9. En cet état, c’est exactement que la cour d’appel a retenu que l’OPT-NC disposait d’un monopole de droit sur l’exploitation des réseaux et services des télécommunications ouverts au public qui relèvent du service public des télécommunications en Nouvelle-Calédonie et que, par conséquent, il disposait de droits exclusifs sur ces réseaux et services.
10. En second lieu, l’arrêt relève que l’étendue de ce monopole est déterminée à l’article 221-2 du CPTNC, qui inclut notamment « l’accès au réseau large bande par la fourniture d’une capacité de transmission sur support matériel, radioélectrique, terrestre ou satellitaire ». Il constate que ni l’AC-NC, ni la SCCI ne contestent qu’un réseau large bande est défini, par l’Union internationale des télécommunications, comme un système capable de transmettre des signaux à un débit élevé. Il relève encore que ce texte ne fait aucune distinction entre une transmission externe et interne, de sorte qu’il n’y a pas lieu de distinguer là où le texte ne distingue pas, et en déduit qu’il convient de retenir qu’il vise les transmissions de signaux tant internes à la Nouvelle-Calédonie qu’externes, c’est-à-dire internationales. Il relève enfin que ce texte, en ce qu’il cite « la transmission sur support matériel, radioélectrique, terrestre ou satellitaire », n’énumère pas de manière limitative trois types de support matériel de transmission que seraient les supports radioélectrique, satellitaire ou terrestre, contrairement à ce que soutient l’AC-NC, sauf à faire d’un support radioélectrique un support matériel, ce qu’il n’est pas. Il en déduit que ce texte désigne différents types de support en recourant à des notions très larges, dont celle de support matériel de transmission, cependant qu’il ne peut être sérieusement contesté qu’un câble, même sous-marin, constitue un support matériel de transmission de signaux.

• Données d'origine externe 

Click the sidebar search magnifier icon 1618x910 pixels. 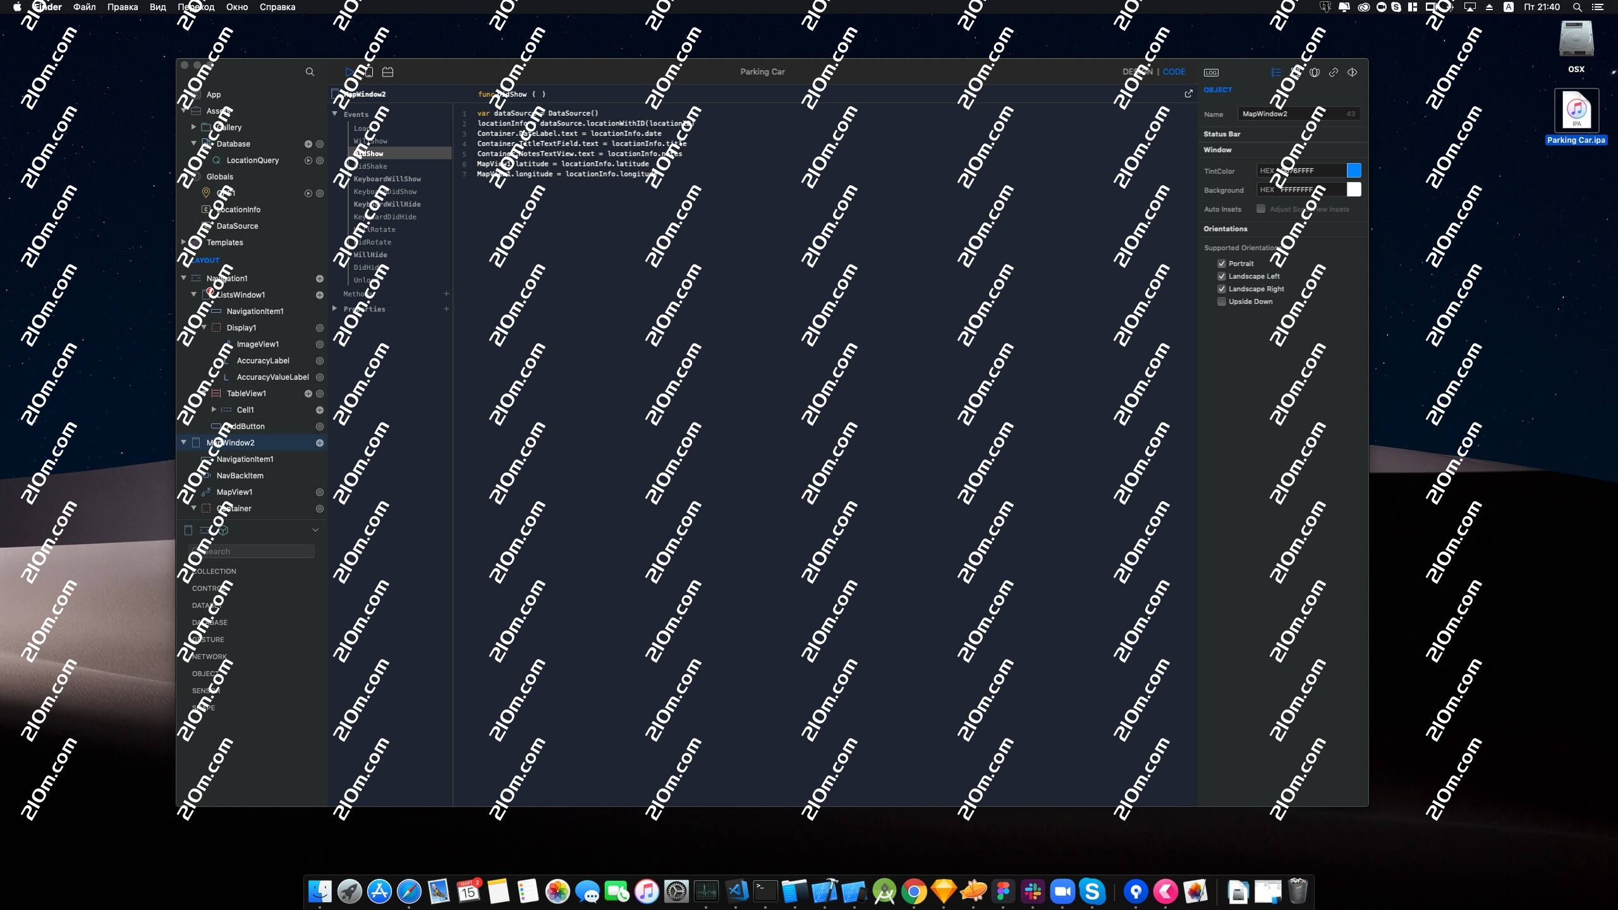[310, 72]
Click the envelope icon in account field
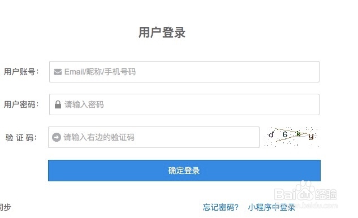Screen dimensions: 358x218 pos(58,72)
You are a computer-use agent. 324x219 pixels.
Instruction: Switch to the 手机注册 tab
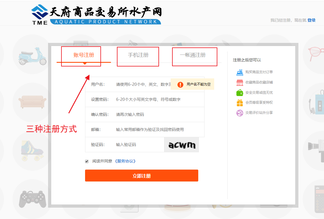(138, 55)
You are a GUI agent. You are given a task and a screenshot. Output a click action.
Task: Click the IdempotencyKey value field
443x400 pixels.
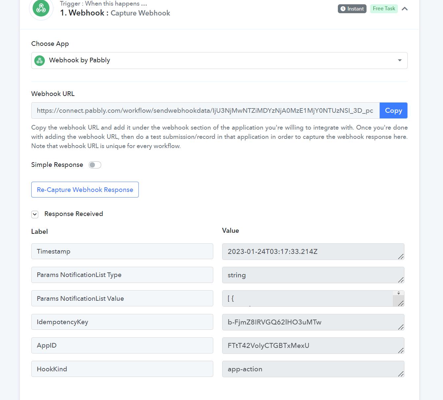coord(313,322)
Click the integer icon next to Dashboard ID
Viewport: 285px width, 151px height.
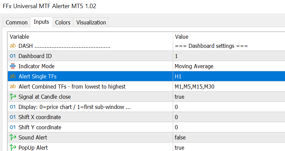coord(13,56)
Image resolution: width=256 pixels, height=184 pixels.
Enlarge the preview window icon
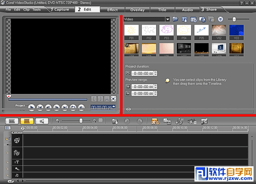click(113, 99)
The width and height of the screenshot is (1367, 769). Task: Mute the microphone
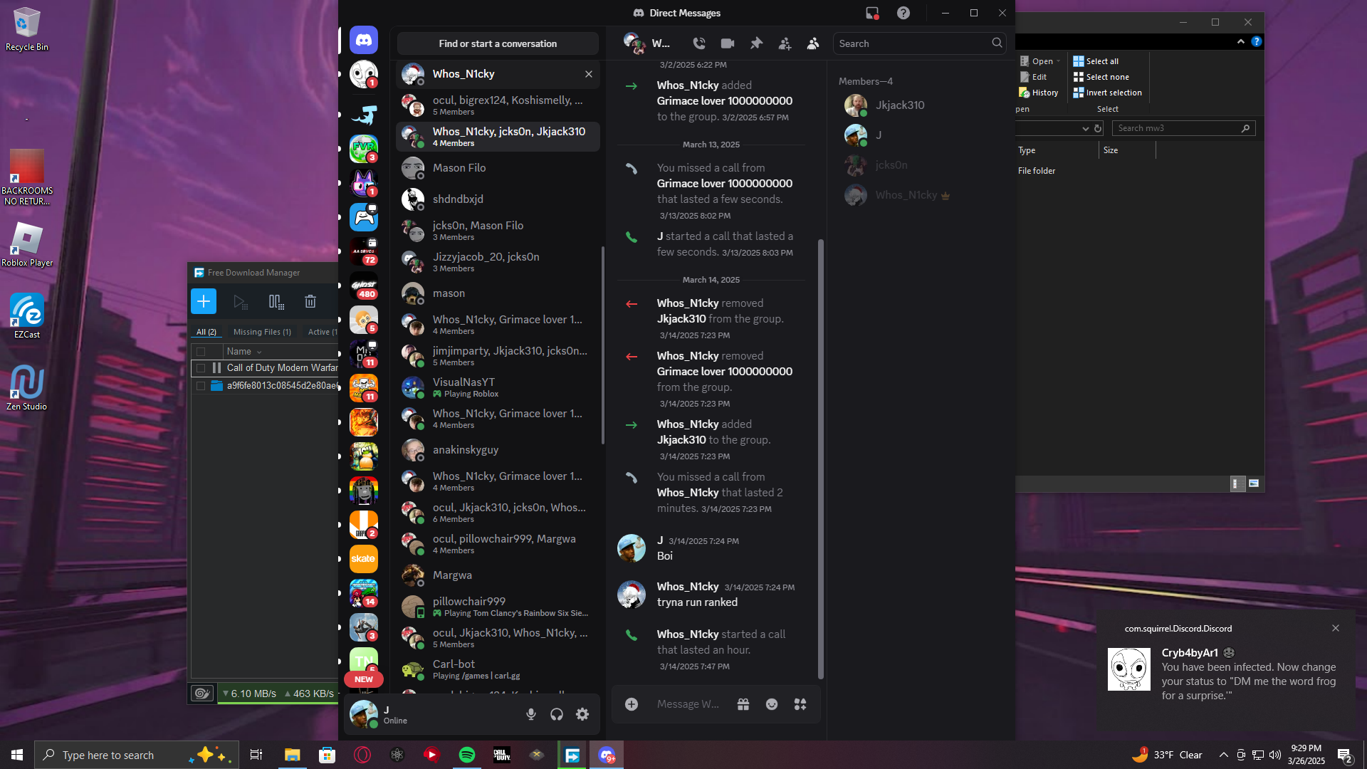tap(531, 714)
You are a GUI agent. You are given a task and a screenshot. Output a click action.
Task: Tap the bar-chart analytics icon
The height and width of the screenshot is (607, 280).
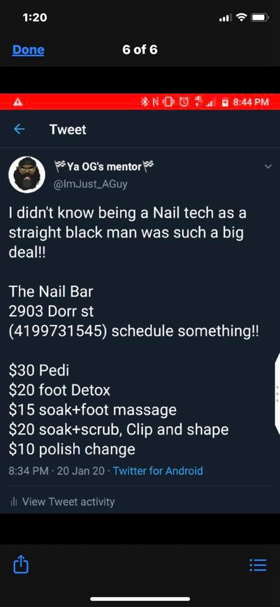[x=15, y=503]
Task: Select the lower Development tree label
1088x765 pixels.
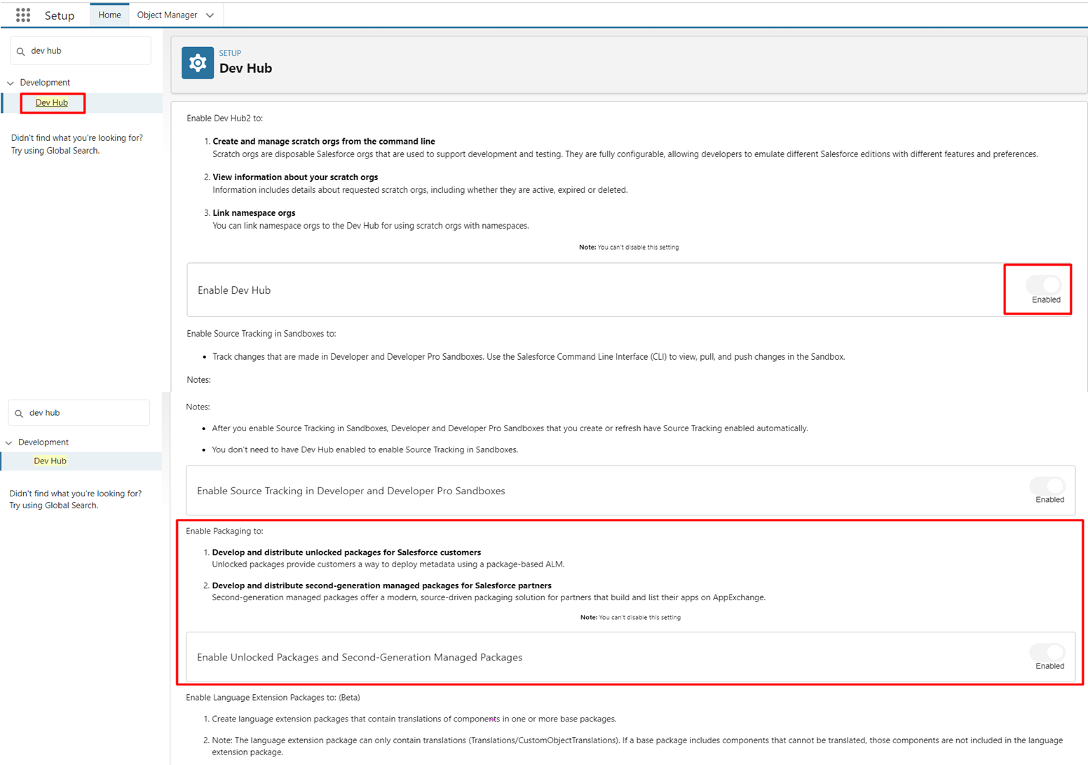Action: (x=43, y=442)
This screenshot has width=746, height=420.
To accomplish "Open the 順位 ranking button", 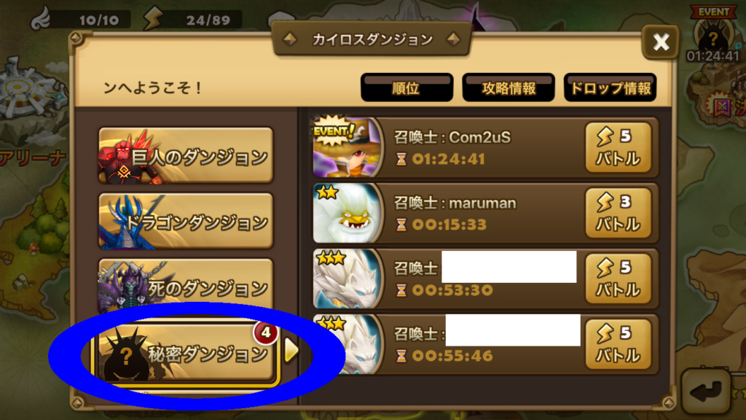I will (407, 88).
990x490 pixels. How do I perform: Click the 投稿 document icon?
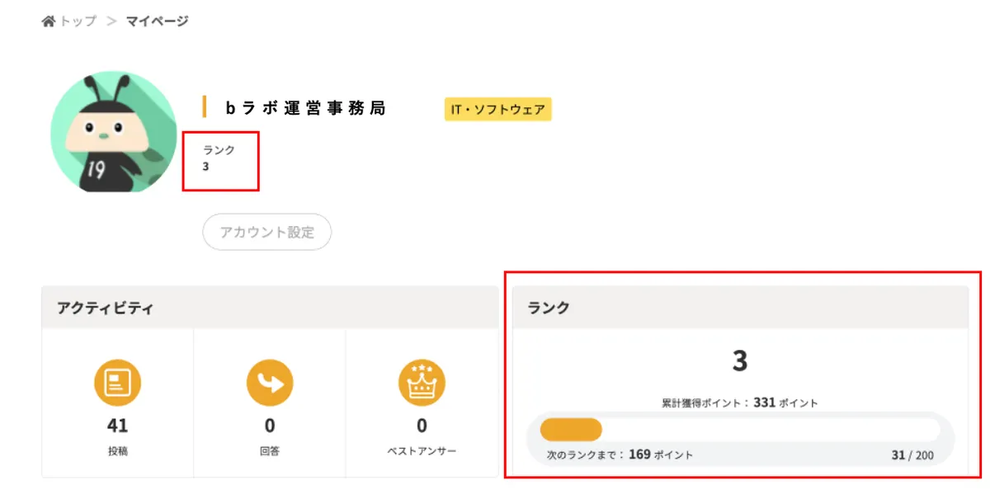117,383
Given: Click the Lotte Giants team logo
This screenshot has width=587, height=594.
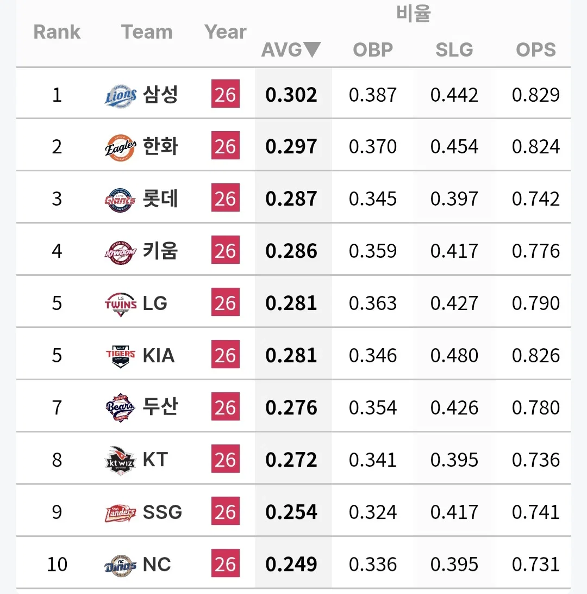Looking at the screenshot, I should point(120,200).
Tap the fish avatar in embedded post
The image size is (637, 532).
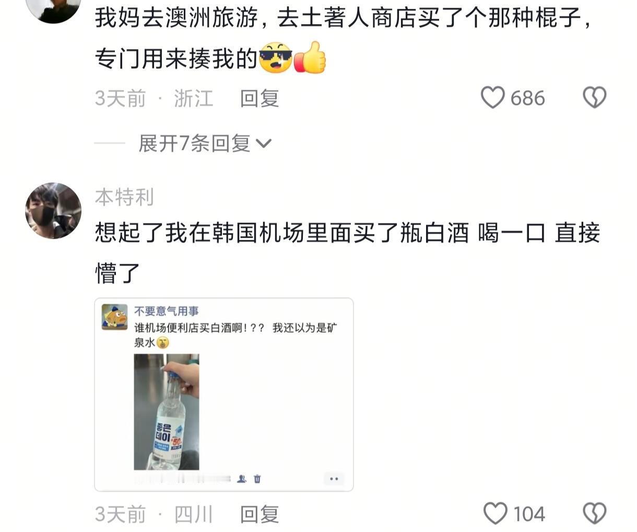point(114,317)
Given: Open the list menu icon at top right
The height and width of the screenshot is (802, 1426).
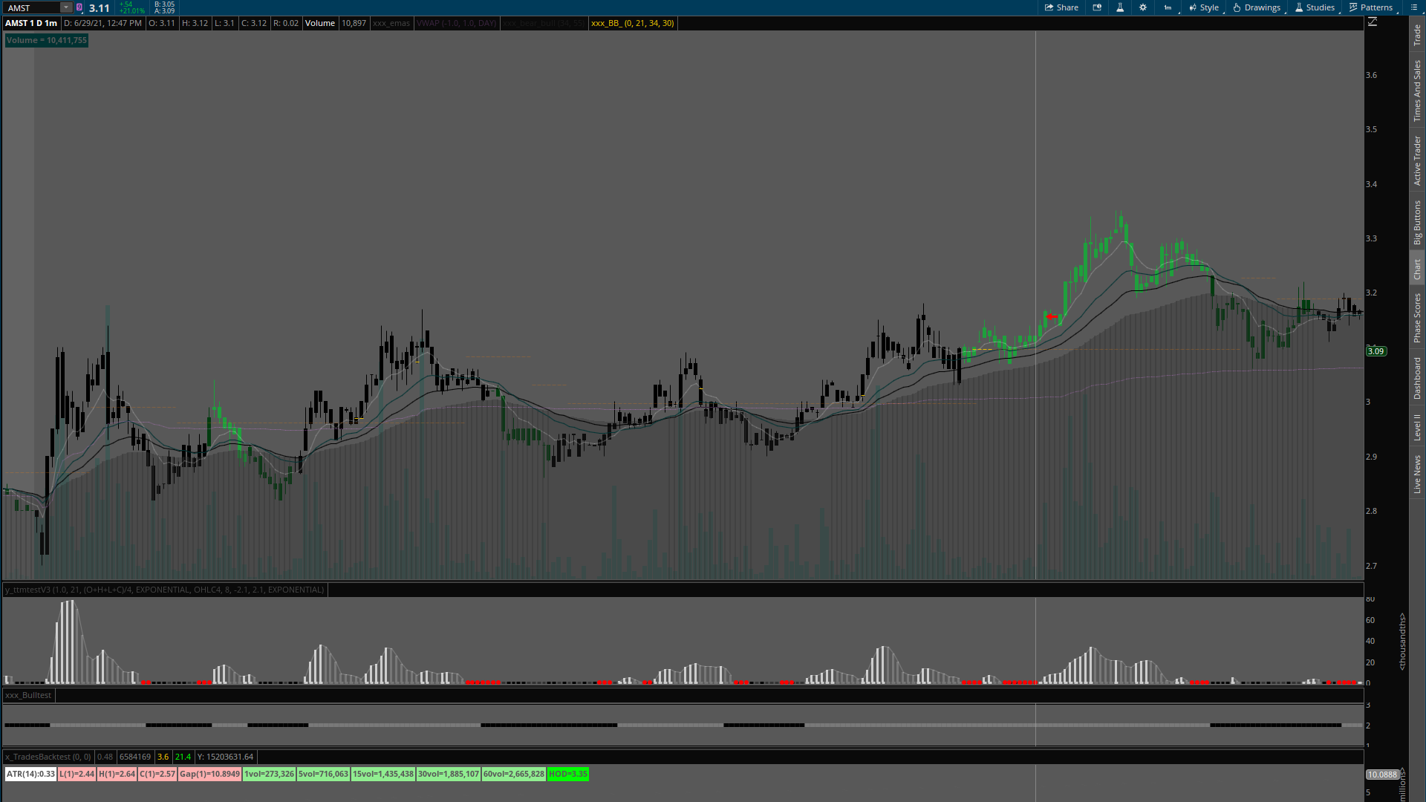Looking at the screenshot, I should coord(1413,7).
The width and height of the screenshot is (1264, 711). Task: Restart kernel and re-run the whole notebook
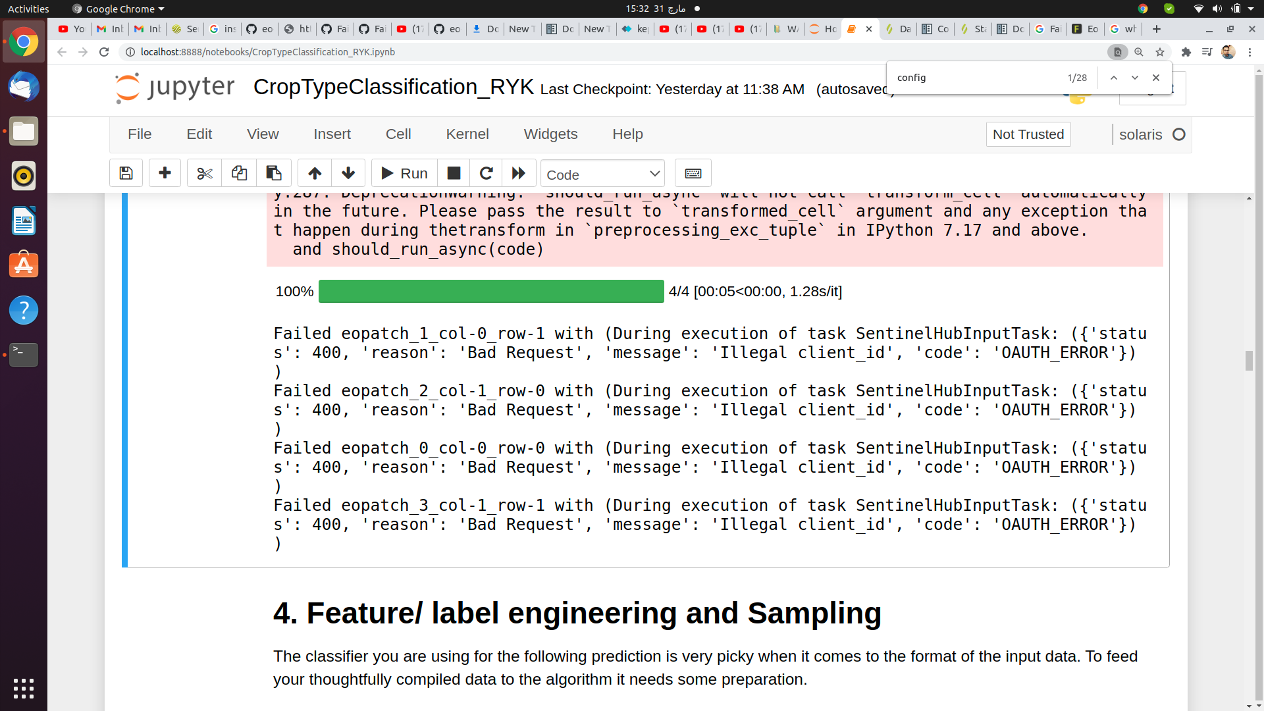[x=519, y=172]
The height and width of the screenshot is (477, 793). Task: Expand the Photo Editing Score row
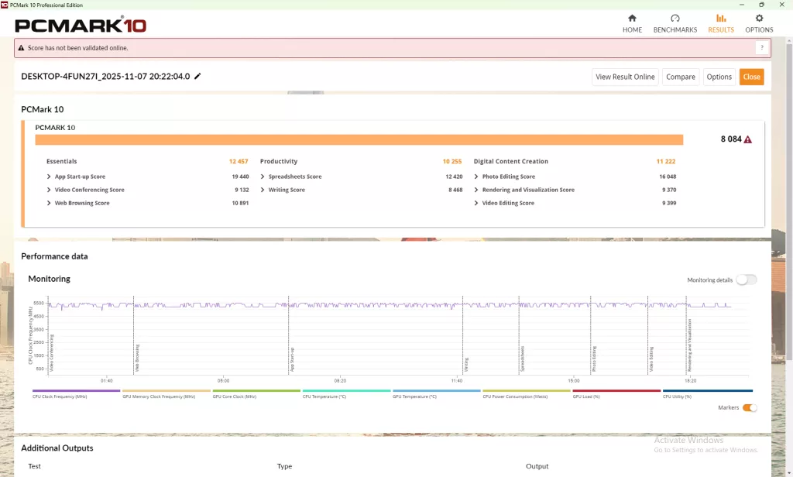point(476,177)

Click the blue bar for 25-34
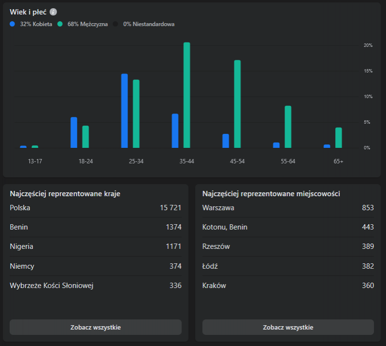click(x=124, y=111)
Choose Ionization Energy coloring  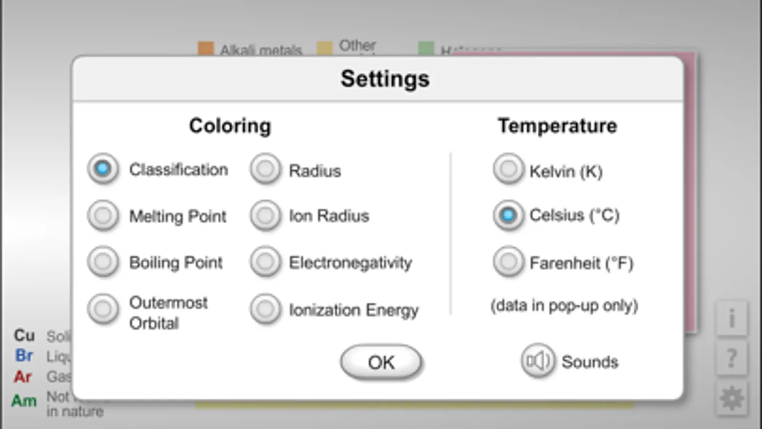click(265, 309)
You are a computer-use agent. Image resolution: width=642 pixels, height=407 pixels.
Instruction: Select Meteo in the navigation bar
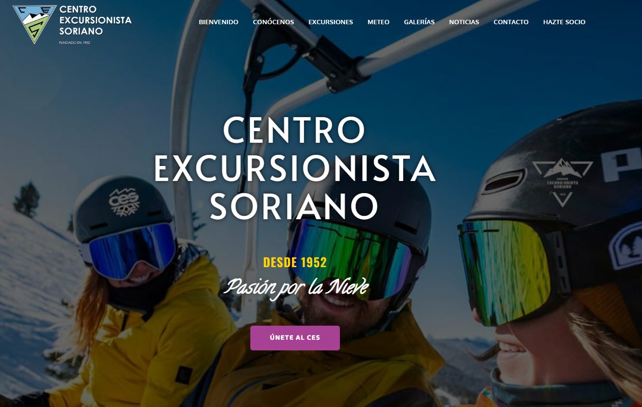pos(378,22)
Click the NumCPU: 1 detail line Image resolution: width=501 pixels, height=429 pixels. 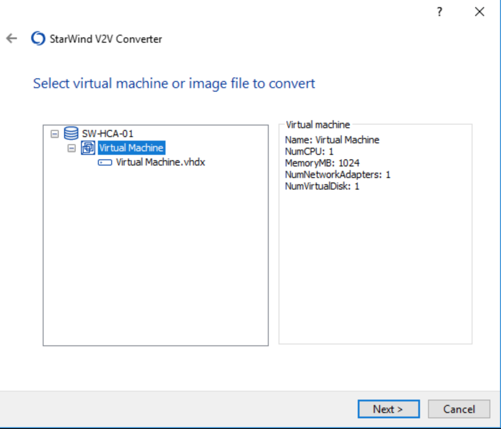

11. En cet état, c’est à bon droit que, par une interprétation stricte des textes en cause, rendant inopérantes les recherches invoquées par la troisième branche, et sans avoir à entrer dans le détail de l’argumentation de la SCCI, la cour d’appel a retenu que le marché de fournitures de service de capacités de connectivité internationale relevait des activités de service public soumises au monopole de droit de l’OPT-NC, ce dont elle a déduit qu’étaient irrecevables les saisines de l’AC-NC par la SCCI et les demandes de mesures conservatoires accessoires formées par celle-ci.
12. Le moyen n’est donc pas fondé.
PAR CES MOTIFS, la Cour :
REJETTE le pourvoi ;
Condamne la société Calédonienne de connectivité internationale aux dépens ;
En application de l’article 700 du code de procédure civile, rejette la demande formée par la société Calédonienne de connectivité internationale et la condamne à payer à l’Office des postes et télécommunications de la Nouvelle-Calédonie la somme de 3 000 euros ;
Ainsi fait et jugé par la Cour de cassation, chambre commerciale, financière et économique, et prononcé par le président en son audience publique du vingt-deux juin deux mille vingt-deux.